Making simple dietary changes and not straining on the toilet are often recommended first. Creams, ointments and suppositories, which you insert into your bottom, are available from pharmacies without a prescription. They can be used to relieve any swelling and discomfort.
Dietary changes and self care
If constipation is thought to be the cause of your haemorrhoids, you need to keep your stools soft and regular so you don't strain when going to the toilet.
You can do this by increasing the amount of fibre in your diet. Good sources of fibre include wholegrain bread, cereal, fruit and vegetables.
You should also drink plenty of water and avoid caffeine.
Although most haemorrhoids can be treated using non-surgical methods, around 1 in every 10 people will eventually need surgery.
Surgery is particularly useful for haemorrhoids that protrude out from the anal canal – unlike non-surgical treatments, an anaesthetic is used to ensure you don't feel any pain. There are many different types of surgery that can be used to treat haemorrhoids, but they all usually involve either removing the haemorrhoids or reducing their blood supply, causing them to shrink. Ask your surgeon for further information about the options available.

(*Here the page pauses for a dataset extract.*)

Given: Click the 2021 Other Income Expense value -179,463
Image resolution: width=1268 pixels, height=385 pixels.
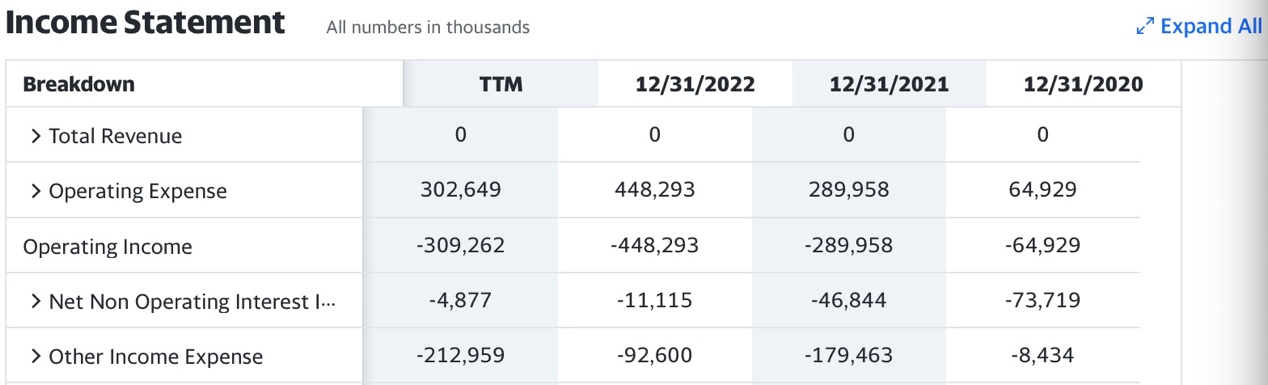Looking at the screenshot, I should pos(848,355).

Over-the-counter topical treatments
Various creams, ointments and suppositories are available from pharmacies without a prescription. They can be used to relieve any swelling and discomfort. These medicines should only be used for 5 to 7 days at a time. They may irritate the sensitive skin around your anus if you use them longer than this. Any medication should be combined with the diet and self care advice discussed above. There's no evidence to suggest that one method is more effective than another.

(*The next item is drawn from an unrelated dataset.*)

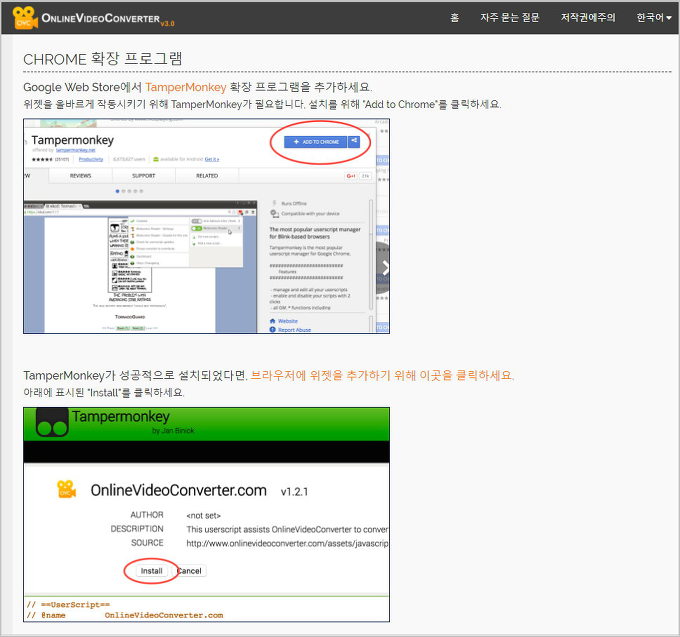Click the orange camera icon beside OnlineVideoConverter.com

[x=67, y=490]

Ask your pharmacist for advice about which product is most suitable for you, and always read the patient information leaflet that comes with your medicine before using it. Don't use more than one product at once.
If you have severe inflammation in and around your back passage, your GP may prescribe corticosteroid cream which contains steroids. You shouldn't use corticosteroid cream for more than a week at a time as it can make the skin around your anus thinner and the irritation worse.

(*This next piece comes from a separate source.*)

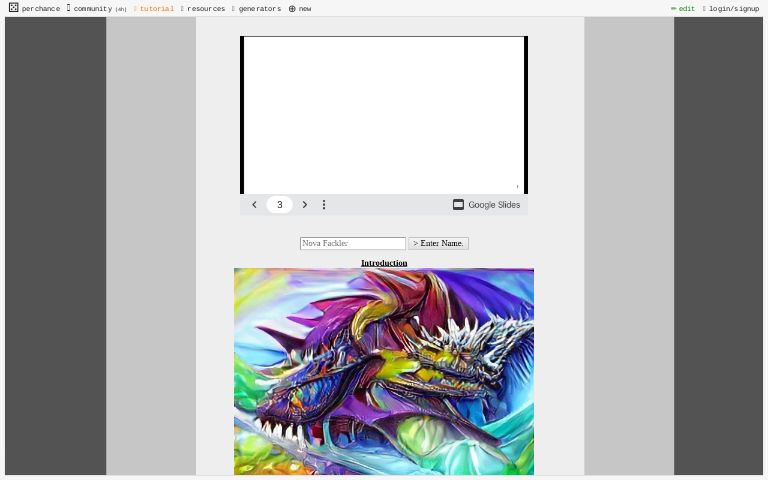Open the community menu

(x=93, y=9)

Common painkilling medication, such as paracetamol, can help relieve the pain of haemorrhoids. But if you have excessive bleeding, avoid using non-steroid anti-inflammatory drugs (NSAIDs), such as ibuprofen, as they can make rectal bleeding worse. You should also avoid using codeine painkillers as they can cause constipation. Your GP may prescribe products that contain local anaesthetic to treat painful haemorrhoids. Like over-the-counter topical treatments, these should only be used for a few days because they can make the skin around your back passage more sensitive.
If you're constipated, your GP may prescribe a laxative. Laxatives are a type of medicine that can help you empty your bowels.
If dietary changes and medication don't improve your symptoms, your GP may refer you to a specialist.
They can confirm whether you have haemorrhoids and recommend appropriate treatment.
Banding involves placing a very tight elastic band around the base of your haemorrhoids to cut off their blood supply.
This involves the insertion of a very short telescope (proctoscope) into your anal canal and a suction device is then used to apply the bands. The procedure normally takes less than 5 minutes. The haemorrhoids should then fall off within about a week of having the treatment.
Banding is usually a day procedure that doesn't need an anaesthetic, and most people can get back to their normal activities the next day.
You may feel a bit light-headed initially but this normally only lasts 30 mins to an hour. Pain or discomfort can last for a few days afterwards. Normal painkillers are usually adequate, but your GP can prescribe something stronger if needed.
You may not realise that your haemorrhoids have fallen off, as they should pass out of your body when you go to the toilet. If you notice some mucus discharge within a week of the procedure, it usually means that the haemorrhoids have fallen off.
Directly after the procedure, you may notice blood on the toilet paper after going to the toilet. This is normal, but there shouldn't be a lot of bleeding. If you pass a lot of bright red blood or blood clots, go to your nearest accident and emergency (A&E) department immediately.